Reactive oxygen species have been implicated in the pathogenesis of
asthma and, in atopic asthmatics, endogenous
superoxide dismutase (SOD)
enzyme levels are known to decrease. This suggests that replacing a failed endogenous SOD
enzyme system with a mimetic of the endogenous
enzyme would be beneficial and protective. In this study we demonstrate that removal of
superoxide by the SOD mimetic (SODm)
M40403 reduces the respiratory and histopathological lung abnormalities due to
ovalbumin (OA)
aerosol in a model of allergic
asthma-like reaction in sensitized guinea pigs. Both respiratory abnormalities and bronchoconstriction in response to OA challenge are nearly absent in naïve animals, while they sharply became severe in sensitized animals.
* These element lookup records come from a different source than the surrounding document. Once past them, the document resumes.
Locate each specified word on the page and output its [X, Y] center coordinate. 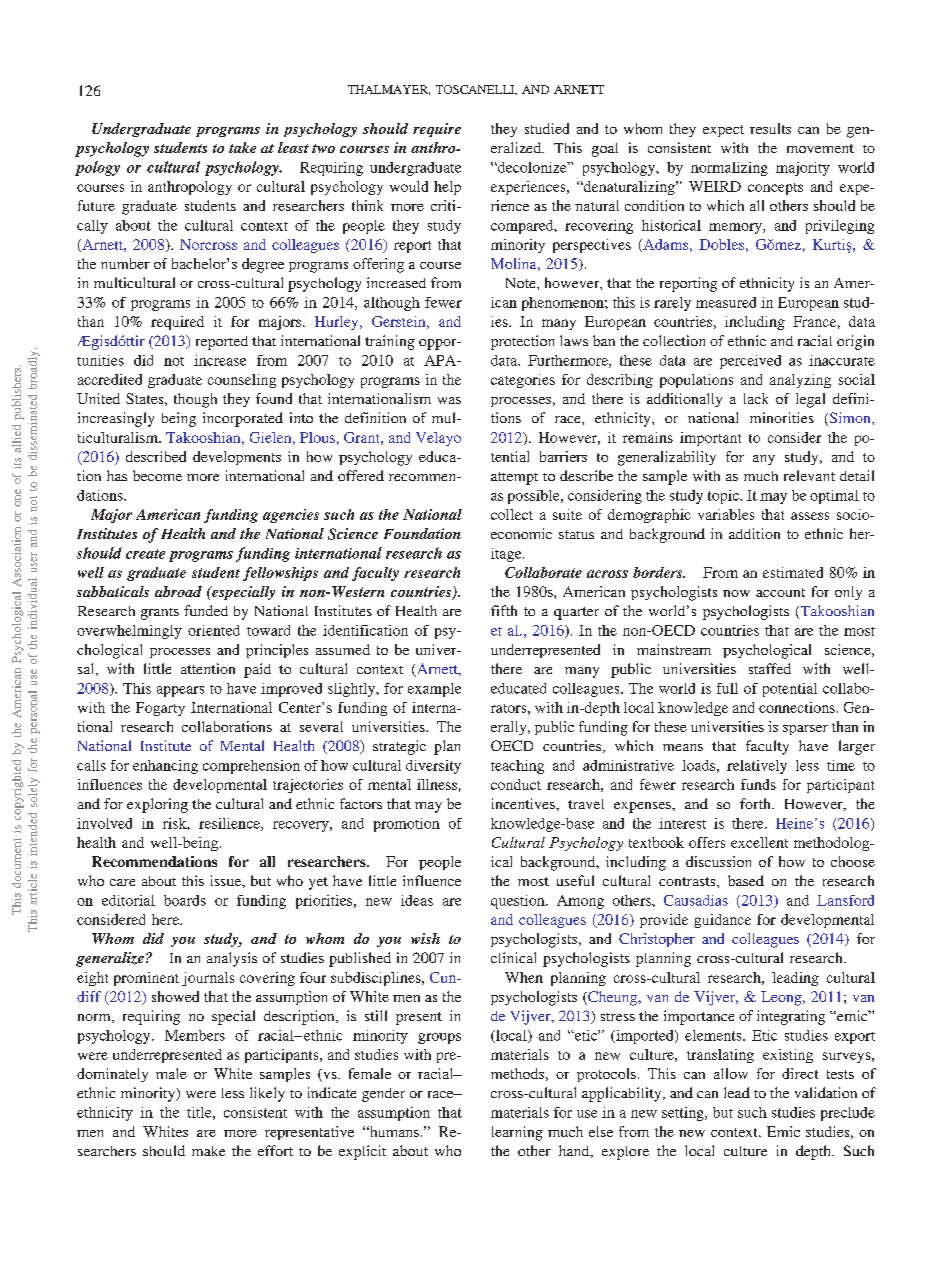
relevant [809, 475]
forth [756, 803]
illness [437, 784]
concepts [775, 189]
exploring [157, 805]
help [447, 188]
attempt [514, 478]
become [157, 475]
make [208, 1151]
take [242, 147]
In addition, OA
aerosol induced a reduction of MnSOD activity which was paralleled with bronchiolar lumen reduction, pulmonary air space hyperinflation, mast cell degranulation, eosinophil infiltration, bronchial epithelial cell apoptosis, increase in
myeloperoxidase activity,
malonyldialdehyde production and
8-hydroxy-2'-deoxyguanosine formation in the lung tissue, as well as elevation of
PGD2 in the bronchoalveolar lavage fluid. Treatment with
M40403 restored the levels of MnSOD activity and significantly reduced all the above parameters. In summary, our findings support the potential
therapeutic use of SOD mimetics in
asthma and
anaphylactic reactions and account for a critical role for
superoxide in acute allergic
asthma-like reaction in actively sensitized guinea pig.